Although I haven't experimented with using open for load but a string for dump, it looks like it should work. So my impression is that it should work without the conv_str_byte=True workaround. I'll see what I can do.

mverleg commented 4 years ago

Another workaround, somewhat amusingly, is to enable compression, since that forces binary mode. It might also save space if the result matrix is bigger than the example.

dump(res, open("test.json","wb"), compression=True)
mverleg commented 4 years ago

Version 3.14.0 solved the issue, and added some tests.

It seems like this issue must've affected a number of people, so thanks for reporting it, I'm glad it's finally solved!

eiffleduarte commented 4 years ago

I upgraded to 3.14.0 and everything works fine.

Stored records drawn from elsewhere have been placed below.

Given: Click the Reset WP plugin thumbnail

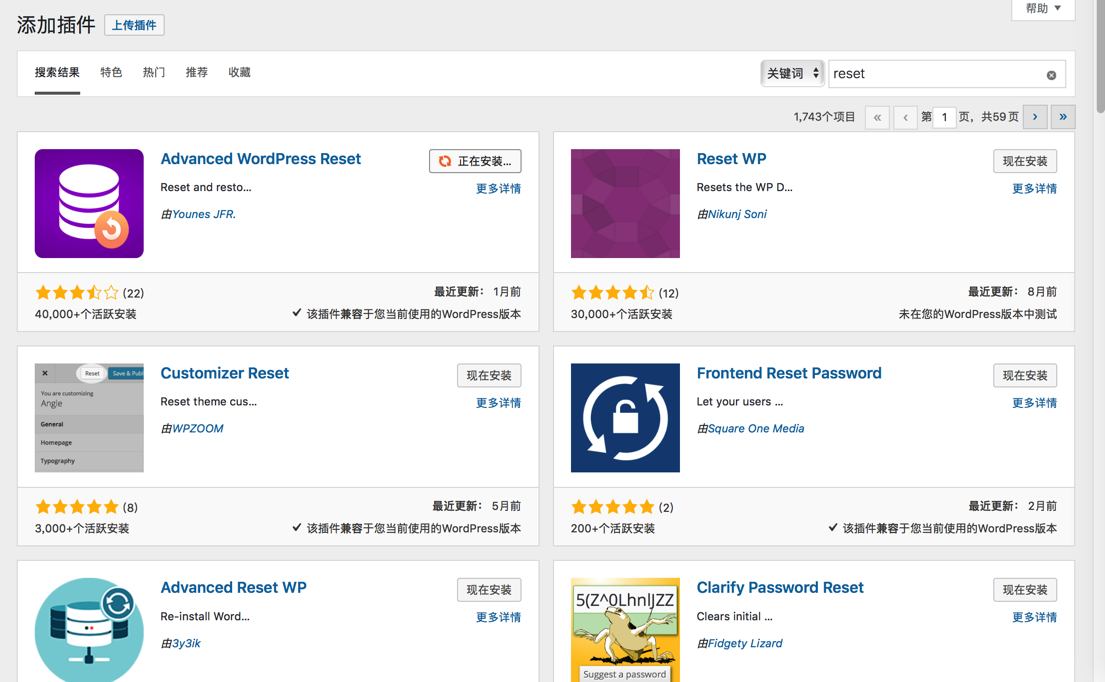Looking at the screenshot, I should tap(625, 204).
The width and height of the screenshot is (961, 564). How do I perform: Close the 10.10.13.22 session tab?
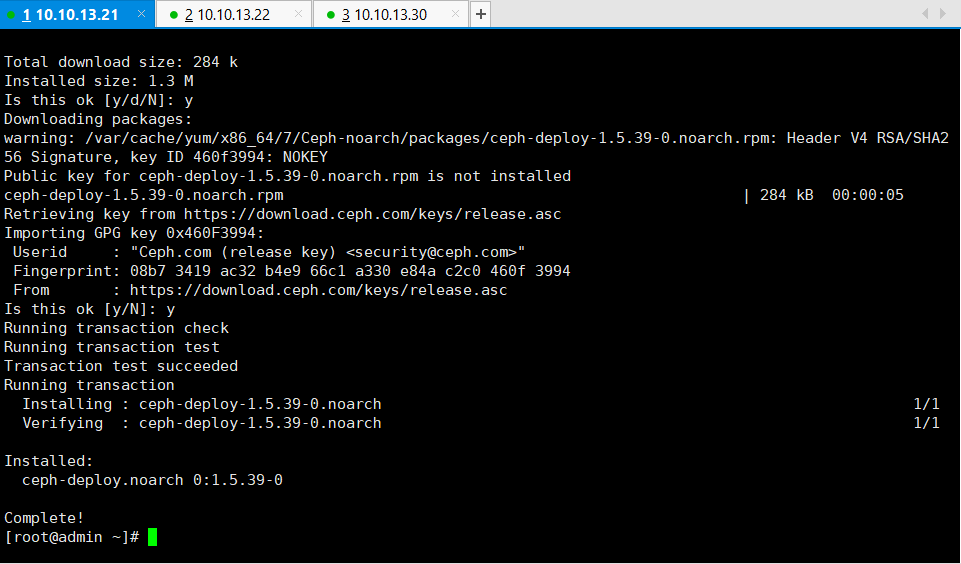298,13
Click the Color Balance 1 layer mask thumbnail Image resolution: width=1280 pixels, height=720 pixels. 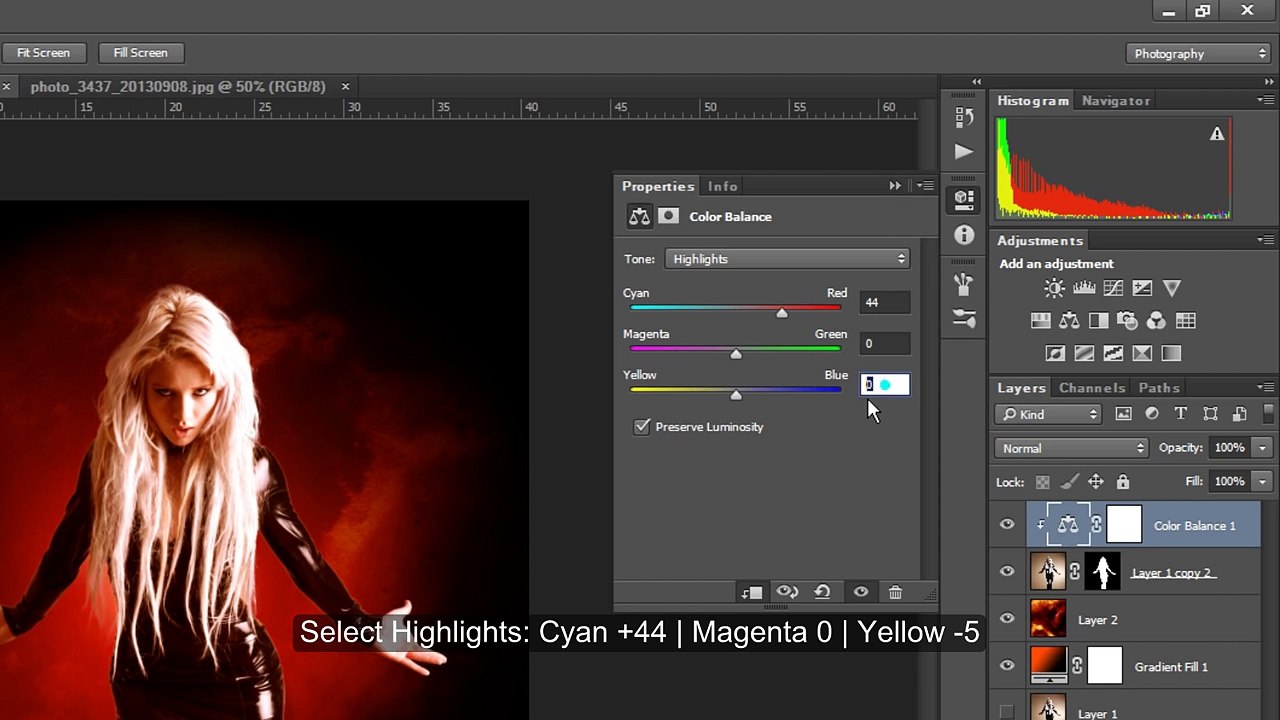pos(1124,526)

Thanks for fixing it so fast and even updating the conda package!

mverleg commented 4 years ago

Thanks @eiffleduarte though I think @jhkennedy maintains the Conda package (#49), not me

jhkennedy commented 4 years ago

@eiffleduarte you're welcome on the conda package! Though, really, the conda-forge bot does most of the work, I just do a quick check and hit merge most of the time.